Une fois de plus, le prix du lait menace de repasser sous les coûts de production. Cette situation est inacceptable. FDSEA50 et JA50 en action aujourd’hui devant LACTALIS à Isigny-le-Buat refusent que les éleveurs soient encore et toujours la variable d’ajustement des transformateurs et de la distribution.
FDSEA50 et JA50, aux côtés du réseau FNSEA-FNPL interpellent les industriels, les distributeurs et les décideurs publics. Elles demandent des engagements clairs et mesurables. Les éleveurs ne demandent pas la charité mais de pouvoir vivre dignement de leur métier.
« On nous parle de surproduction, mais dans le même temps, les rayons de nos magasins et les assiettes de la restauration collective continuent de se remplir de produits importés. Pire : certains industriels n’hésitent pas à déréférencer des produits français pour peser dans les négociations, quand d’autres entretiennent l’opacité sur leurs « mix-produits », impossibles à vérifier. Les discussions avec les OP piétinent, pendant que nos charges, elles, continuent d’augmenter. C’est incompréhensible, injustifié et inacceptable ! »

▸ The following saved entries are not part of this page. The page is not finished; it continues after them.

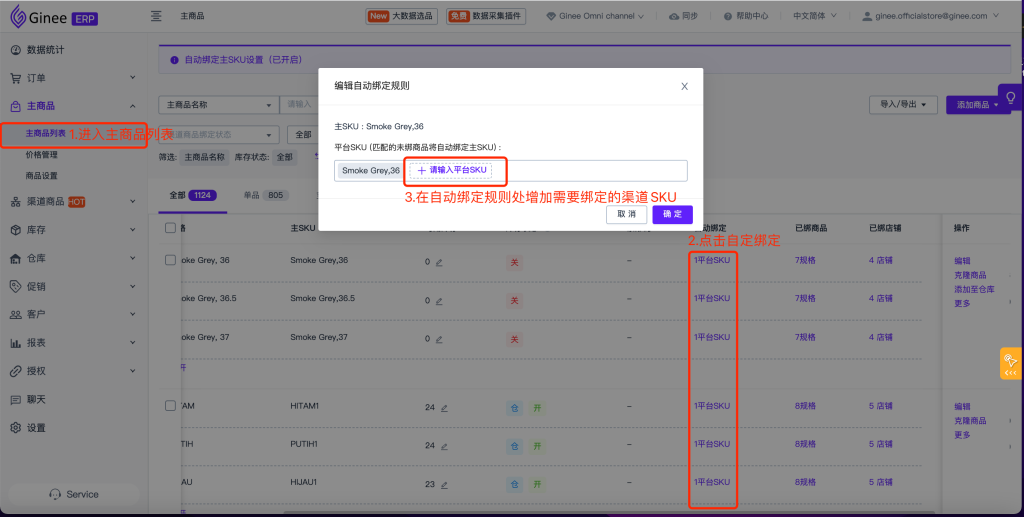This screenshot has width=1024, height=517.
Task: Click the 确定 confirm button
Action: (672, 214)
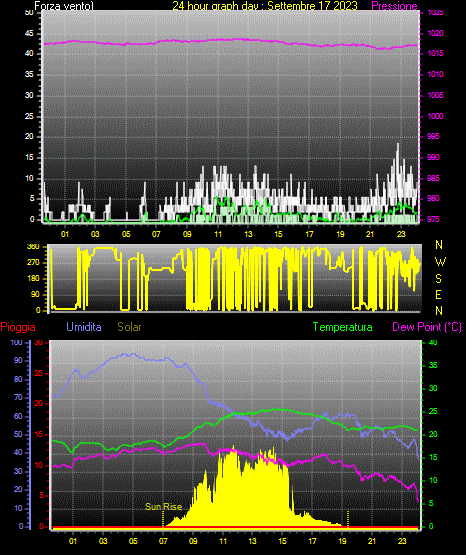Click hour 13 on lower graph axis
The height and width of the screenshot is (555, 466).
click(x=252, y=541)
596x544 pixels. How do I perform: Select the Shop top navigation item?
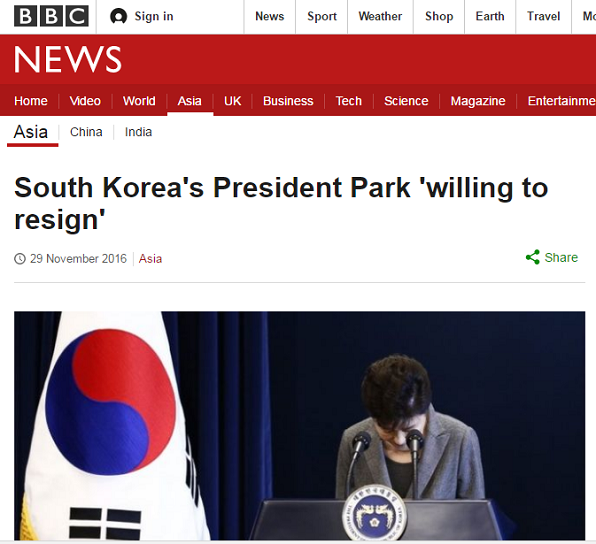coord(439,16)
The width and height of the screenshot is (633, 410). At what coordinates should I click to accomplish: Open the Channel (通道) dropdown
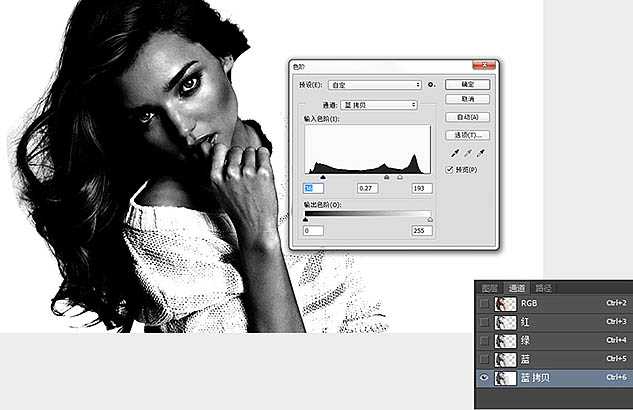coord(377,105)
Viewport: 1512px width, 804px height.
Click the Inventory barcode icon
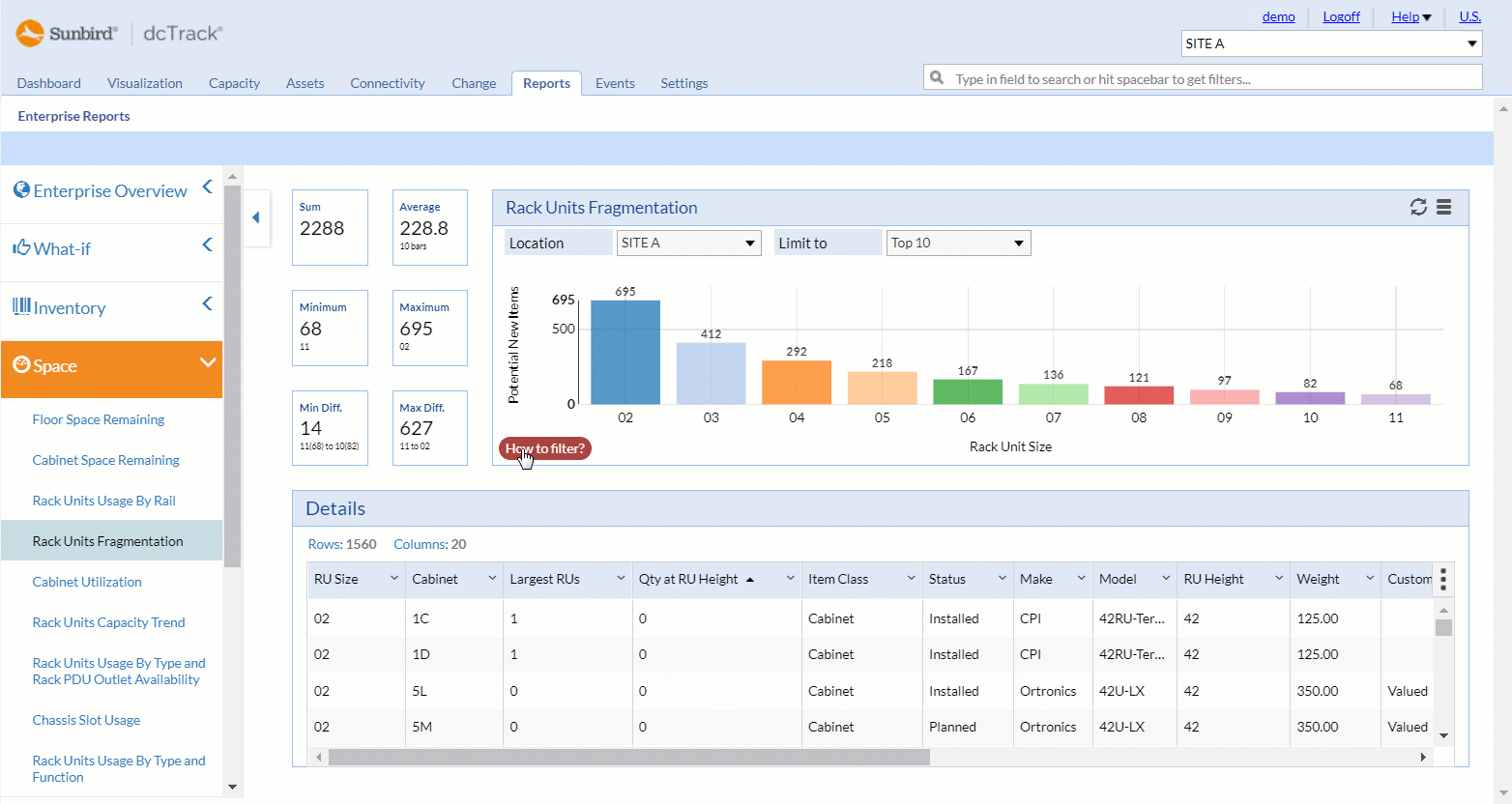point(22,307)
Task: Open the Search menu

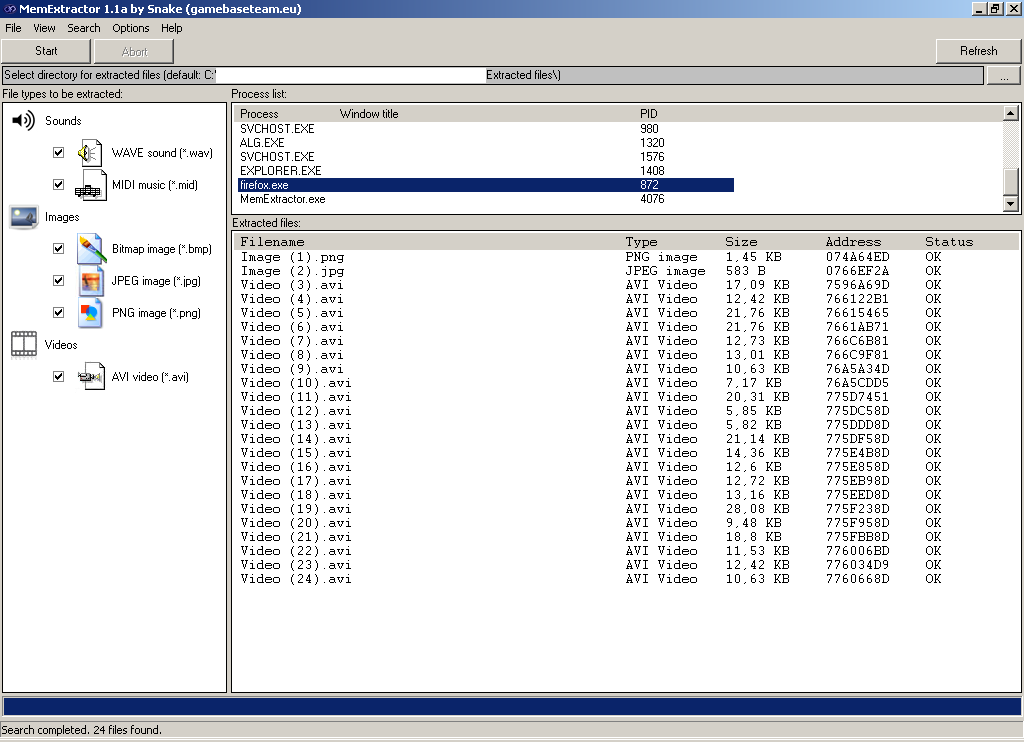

Les responsables FDSEA50-JA50 soulignent que la production laitière doit être valorisée. Ils exigent que le lait produit dans la Manche et en France soit reconnu à sa juste valeur : dans la grande distribution, dans la restauration, dans les cantines scolaires, les hôpitaux et l’ensemble de la restauration hors foyer.
« On nous parle de souveraineté alimentaire ? Alors qu’elle se traduise concrètement dans les actes : par des approvisionnements en produits français, par de la transparence dans la construction des prix, par le respect du travail des producteurs. »
FDSEA50 et JA50 ne laisseront pas revenir les années où produire du lait signifiait perdre de l’argent.